I initially signed up for Livejournal because Spike was there, and I loooooove Spike. And it was Keff who encouraged both Kelly and I to get Facebook pages.

I looooove Keff. So you see the trend here.

I decided, at the time, that the page should be a public space. So it has remained. Anyone can friend me and will stay that way unless they spam, flood or set off my Creep Alert. And if it ain’t fit for the whole Interwebs to hear, I don’t say it there. (This has become my policy, speaking very generally, about posting anything, for reasons that should be obvious. But in case they’re not, heeeere’s Scalzi!)

What I put into Facebook is largely generated elsewhere. Status updates, often in the form of Tweets. Pictures from Instagram and Flickr. Lately, pins from Pinterest. Notes that are links to blog entries. I also answer any e-mails that come to me there.

What I take back out of the great blue river of updates, posts, videos, pictures, game invites, event invites, and you name it?

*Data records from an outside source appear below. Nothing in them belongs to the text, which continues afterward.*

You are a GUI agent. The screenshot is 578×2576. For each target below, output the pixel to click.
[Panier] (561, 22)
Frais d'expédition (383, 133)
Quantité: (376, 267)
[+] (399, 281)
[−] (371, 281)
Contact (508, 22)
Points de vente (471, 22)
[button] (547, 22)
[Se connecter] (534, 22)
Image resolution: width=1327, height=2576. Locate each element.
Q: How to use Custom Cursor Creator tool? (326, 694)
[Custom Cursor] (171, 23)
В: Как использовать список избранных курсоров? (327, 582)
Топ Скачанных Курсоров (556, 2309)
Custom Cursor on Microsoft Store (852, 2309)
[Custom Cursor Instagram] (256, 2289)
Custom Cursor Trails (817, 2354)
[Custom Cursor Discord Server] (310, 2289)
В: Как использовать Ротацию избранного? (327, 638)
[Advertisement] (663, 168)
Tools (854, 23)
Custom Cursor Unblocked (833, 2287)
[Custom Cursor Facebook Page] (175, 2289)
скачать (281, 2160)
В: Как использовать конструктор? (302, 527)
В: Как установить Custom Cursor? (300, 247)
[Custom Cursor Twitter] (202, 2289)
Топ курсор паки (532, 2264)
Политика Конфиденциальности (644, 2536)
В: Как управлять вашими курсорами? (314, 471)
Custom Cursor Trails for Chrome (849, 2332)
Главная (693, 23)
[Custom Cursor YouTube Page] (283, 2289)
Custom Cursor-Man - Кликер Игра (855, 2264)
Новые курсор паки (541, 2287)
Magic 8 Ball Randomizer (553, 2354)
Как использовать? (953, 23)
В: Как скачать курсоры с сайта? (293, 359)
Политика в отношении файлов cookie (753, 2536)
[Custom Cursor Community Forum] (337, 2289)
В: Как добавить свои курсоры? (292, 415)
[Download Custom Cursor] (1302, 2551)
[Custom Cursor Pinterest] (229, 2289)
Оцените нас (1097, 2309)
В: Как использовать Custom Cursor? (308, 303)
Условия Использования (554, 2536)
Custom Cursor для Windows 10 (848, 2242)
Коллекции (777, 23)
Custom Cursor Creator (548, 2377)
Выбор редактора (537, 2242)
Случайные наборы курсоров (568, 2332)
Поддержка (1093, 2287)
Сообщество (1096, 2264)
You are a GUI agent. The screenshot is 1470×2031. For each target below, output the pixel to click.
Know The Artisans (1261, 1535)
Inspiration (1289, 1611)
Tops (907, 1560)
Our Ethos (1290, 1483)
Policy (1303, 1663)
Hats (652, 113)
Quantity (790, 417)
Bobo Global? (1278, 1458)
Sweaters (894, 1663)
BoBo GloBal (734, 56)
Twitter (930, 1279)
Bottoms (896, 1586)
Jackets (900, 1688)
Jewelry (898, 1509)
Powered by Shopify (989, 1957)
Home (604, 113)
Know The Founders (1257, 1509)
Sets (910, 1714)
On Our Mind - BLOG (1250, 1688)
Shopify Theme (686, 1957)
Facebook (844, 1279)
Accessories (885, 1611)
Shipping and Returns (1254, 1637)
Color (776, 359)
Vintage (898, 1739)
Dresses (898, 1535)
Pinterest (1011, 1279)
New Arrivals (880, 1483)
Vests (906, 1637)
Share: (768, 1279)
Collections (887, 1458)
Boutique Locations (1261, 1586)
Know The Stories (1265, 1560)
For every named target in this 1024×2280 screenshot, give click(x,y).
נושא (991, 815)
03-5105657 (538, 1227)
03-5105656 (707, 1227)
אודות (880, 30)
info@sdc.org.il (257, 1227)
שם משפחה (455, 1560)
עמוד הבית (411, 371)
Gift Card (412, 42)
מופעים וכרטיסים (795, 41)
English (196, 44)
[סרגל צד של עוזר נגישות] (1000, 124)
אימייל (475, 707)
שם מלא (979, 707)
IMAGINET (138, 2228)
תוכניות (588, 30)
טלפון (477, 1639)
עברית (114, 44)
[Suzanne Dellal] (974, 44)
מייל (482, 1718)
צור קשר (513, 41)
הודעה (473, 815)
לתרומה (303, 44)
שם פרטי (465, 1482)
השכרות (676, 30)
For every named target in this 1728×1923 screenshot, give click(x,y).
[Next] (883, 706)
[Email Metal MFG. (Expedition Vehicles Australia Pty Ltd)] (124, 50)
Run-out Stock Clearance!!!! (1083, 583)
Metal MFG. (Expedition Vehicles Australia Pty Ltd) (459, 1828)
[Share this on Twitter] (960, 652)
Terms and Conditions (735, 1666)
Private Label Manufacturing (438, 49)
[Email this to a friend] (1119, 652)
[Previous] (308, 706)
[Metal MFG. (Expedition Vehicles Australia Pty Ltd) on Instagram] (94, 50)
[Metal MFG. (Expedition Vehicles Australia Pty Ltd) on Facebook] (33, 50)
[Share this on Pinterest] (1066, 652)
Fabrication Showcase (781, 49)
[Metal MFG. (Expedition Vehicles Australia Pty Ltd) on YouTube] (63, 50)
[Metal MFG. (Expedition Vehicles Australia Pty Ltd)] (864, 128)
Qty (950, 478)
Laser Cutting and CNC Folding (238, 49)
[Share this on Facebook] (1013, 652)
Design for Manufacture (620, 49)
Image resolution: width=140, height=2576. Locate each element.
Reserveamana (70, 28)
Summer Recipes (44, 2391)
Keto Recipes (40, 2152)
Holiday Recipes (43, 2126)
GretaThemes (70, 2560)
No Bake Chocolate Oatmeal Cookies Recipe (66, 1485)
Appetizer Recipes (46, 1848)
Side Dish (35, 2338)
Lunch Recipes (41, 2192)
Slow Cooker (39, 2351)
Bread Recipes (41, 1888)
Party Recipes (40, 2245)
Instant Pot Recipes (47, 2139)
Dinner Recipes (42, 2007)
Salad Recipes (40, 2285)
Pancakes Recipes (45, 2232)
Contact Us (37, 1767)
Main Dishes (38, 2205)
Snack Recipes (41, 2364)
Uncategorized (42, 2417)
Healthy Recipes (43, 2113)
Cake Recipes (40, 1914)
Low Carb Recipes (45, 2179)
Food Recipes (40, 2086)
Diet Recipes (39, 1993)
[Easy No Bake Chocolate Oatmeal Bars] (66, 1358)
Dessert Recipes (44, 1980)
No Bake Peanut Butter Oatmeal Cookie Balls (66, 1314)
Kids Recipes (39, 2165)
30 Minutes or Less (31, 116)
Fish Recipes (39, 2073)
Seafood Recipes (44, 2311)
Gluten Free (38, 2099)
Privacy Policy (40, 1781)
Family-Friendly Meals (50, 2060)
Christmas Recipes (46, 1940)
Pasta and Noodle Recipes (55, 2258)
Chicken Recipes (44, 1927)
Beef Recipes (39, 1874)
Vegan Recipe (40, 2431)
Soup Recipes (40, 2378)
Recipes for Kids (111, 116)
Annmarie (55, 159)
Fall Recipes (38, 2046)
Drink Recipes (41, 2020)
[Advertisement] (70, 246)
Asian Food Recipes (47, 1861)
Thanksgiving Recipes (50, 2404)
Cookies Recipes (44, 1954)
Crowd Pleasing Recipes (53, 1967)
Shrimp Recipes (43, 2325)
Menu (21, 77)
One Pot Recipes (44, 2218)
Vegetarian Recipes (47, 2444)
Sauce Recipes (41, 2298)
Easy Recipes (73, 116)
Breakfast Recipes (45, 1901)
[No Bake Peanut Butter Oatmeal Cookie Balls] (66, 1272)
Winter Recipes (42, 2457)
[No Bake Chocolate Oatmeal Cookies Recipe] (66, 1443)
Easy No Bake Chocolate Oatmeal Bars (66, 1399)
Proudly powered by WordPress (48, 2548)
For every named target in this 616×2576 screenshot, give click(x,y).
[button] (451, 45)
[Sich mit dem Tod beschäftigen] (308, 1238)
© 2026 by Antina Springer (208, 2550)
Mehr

First and no big surprise: with OMG so much fiddling!, I’ve learned to have Facebook forward, to my e-mail, what the Close Friends list is up to. Many of the people I used to read on LJ are Facebookians now. I want to know every little thing going on with my beloved peeps. (We may need a new word for benign stalkage of willing loved ones. Following seems imprecise.)

Second: I like to make ten or twenty Scrabble moves a day and I have a handful of friends who humour me in this. If you play the official Scrabble app on Facebook and you’d like to say you creamed a novelist who can’t learn not to make cool words like LIZARD or VORTEX, even when HA would yield twice the points, this is the one game invite I will notice and accept.

And in most cases I won’t even send you this shot of myself waiting for you to make your next move. That kind of nagging is reserved for poor, dear, much put-upon Liz.

I sent this picture to L to hint that she really should make a Scrabble move now.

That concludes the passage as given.